Der Mountainbiker ist nicht der Tourismus-Heiland!
Mountainbiker sind ein Segen für den serbelnden Alpentourismus. Wenn die Wintersportler ausbleiben, füllen sie das finanzielle Loch und die leeren Betten. So denken und hoffen viele. Dabei wäre es eine Milchbüchleinrechnung, dies zu widerlegen. Im Winter sind an guten Tagen in grösseren Skigebieten teilweise über 10‘000 Personen auf dem Berg. Man stelle sich nun vor, in einer Region wie Zermatt seien an einem Tag 10‘000 Mountainbiker unterwegs. Der Kollaps wäre programmiert. Nur schon vor diesem Hintergrund ist es abwegig, die Mountainbiker mit dem Wintertourismus gleichzusetzen. Ein limitierender Faktor sind auch die Bergbahnen. Ein Mountainbiker braucht wegen seinem Gefährt etwa fünfmal so viel Platz wie ein Skifahrer. Bergbahnen müssten demnach ihre Transport-Kapazitäten im Sommer vervielfachen, um mit den Dimensionen aus dem Winter mithalten zu können. Man braucht kein Tourismusexperte zu sein, um diese Vorgabe als Illusion zu entlarven.

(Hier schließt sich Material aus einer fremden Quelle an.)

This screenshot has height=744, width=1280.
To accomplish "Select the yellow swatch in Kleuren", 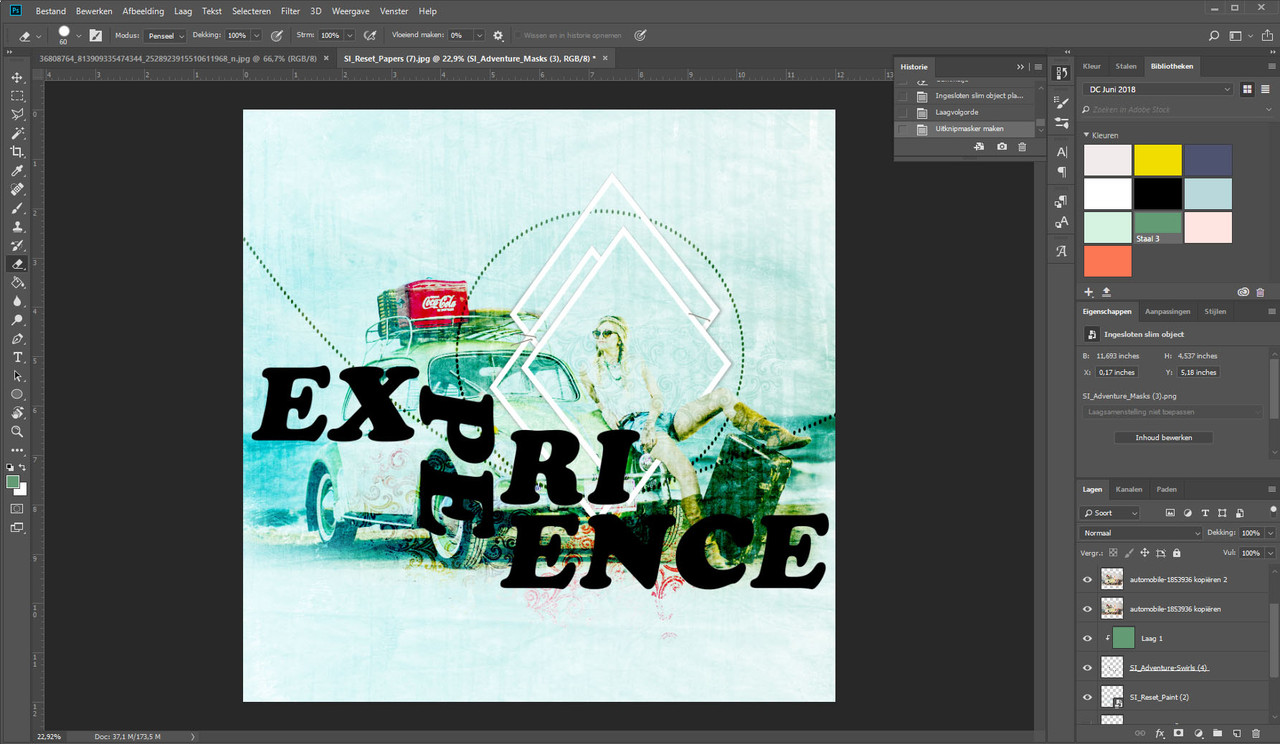I will click(1158, 160).
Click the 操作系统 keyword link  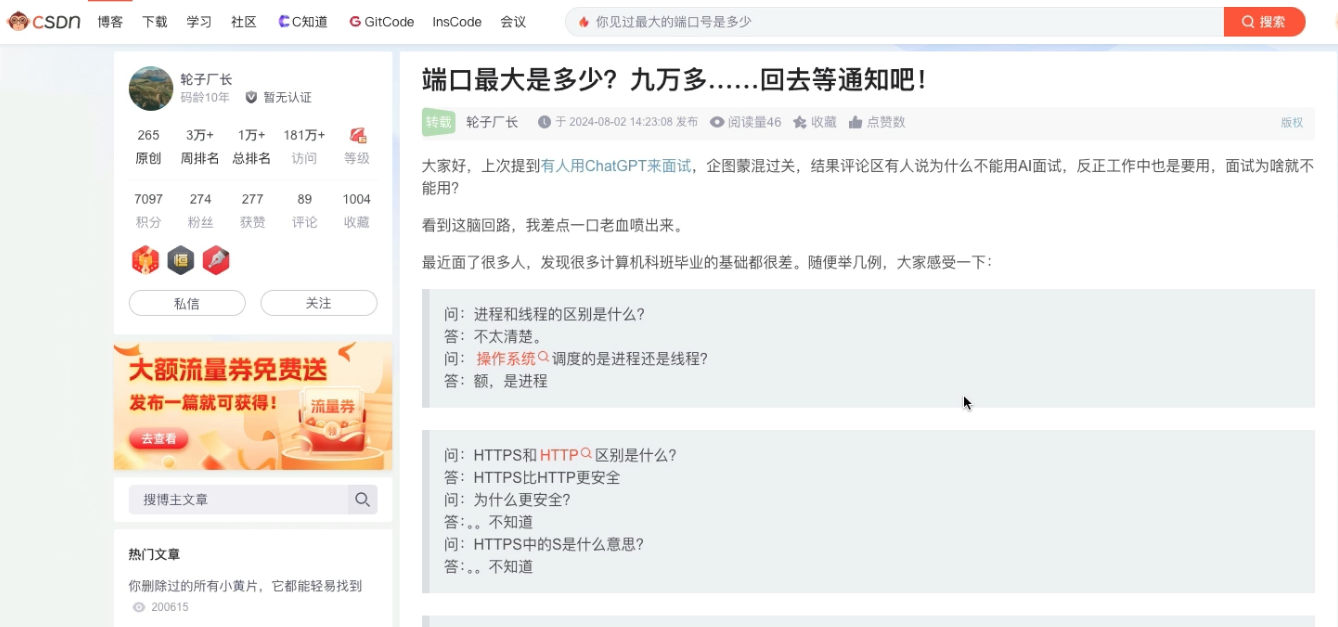(x=506, y=359)
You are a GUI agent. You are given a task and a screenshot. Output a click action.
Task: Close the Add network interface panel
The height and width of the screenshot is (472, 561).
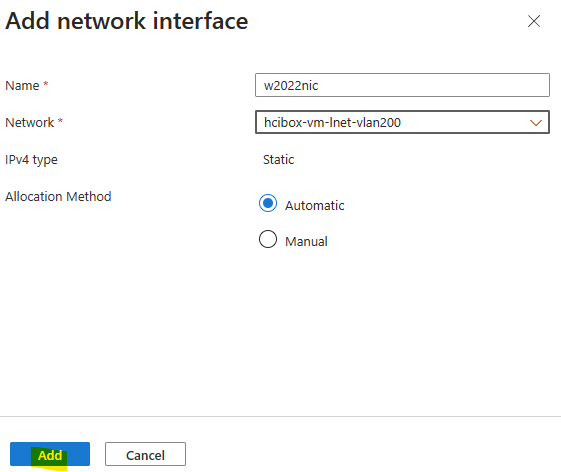point(534,21)
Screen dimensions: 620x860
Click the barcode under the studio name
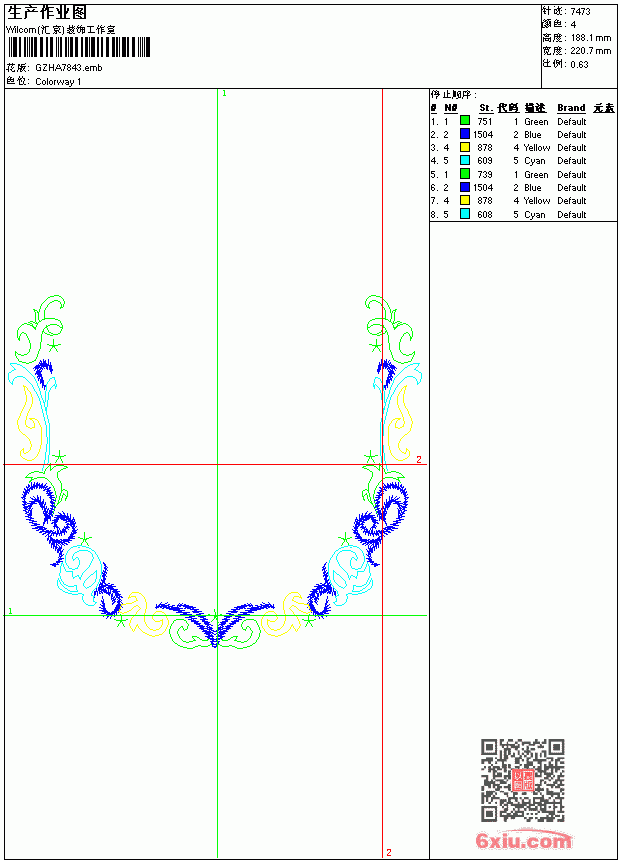pos(78,47)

Der Bergtourismus hat sich in den letzten Jahrzehnten zu einem Massengeschäft mit enormen Infrastrukturkosten entwickelt. Masse statt Klasse, Hauptsache die Kasse klingelt. Nun kommt dieses System ins Wanken, und statt aus den Fehlern zu lernen, überträgt man diese auf den Mountainbike-Tourismus. Ein Symbol dafür sind die Flowtrails und Pumptracks, die überall in gleicher Bauweise aus dem Boden schiessen. Austauschbarer Fun statt einzigartige Erlebnisse. Man ist im Mountainbike-Tourismus auf bestem Weg, die Fehler aus dem Winter unreflektiert zu wiederholen.
Mountainbiker tun gut daran, sich nicht als Heiland für den serbelnden Alpentourismus zu sehen. Sie sind kein Mittel, um die überdimensionierten Infrastrukturen aus dem Winter am Leben zu halten. Sie sind aber eine Chance für einen nachhaltigeren Tourismus. Für Klasse statt Masse. Mountainbiker sollten sich nicht mit den Ellen aus dem Wintersport messen. Denn diese Ellen werden wohl bald schon kein Massstab mehr sein.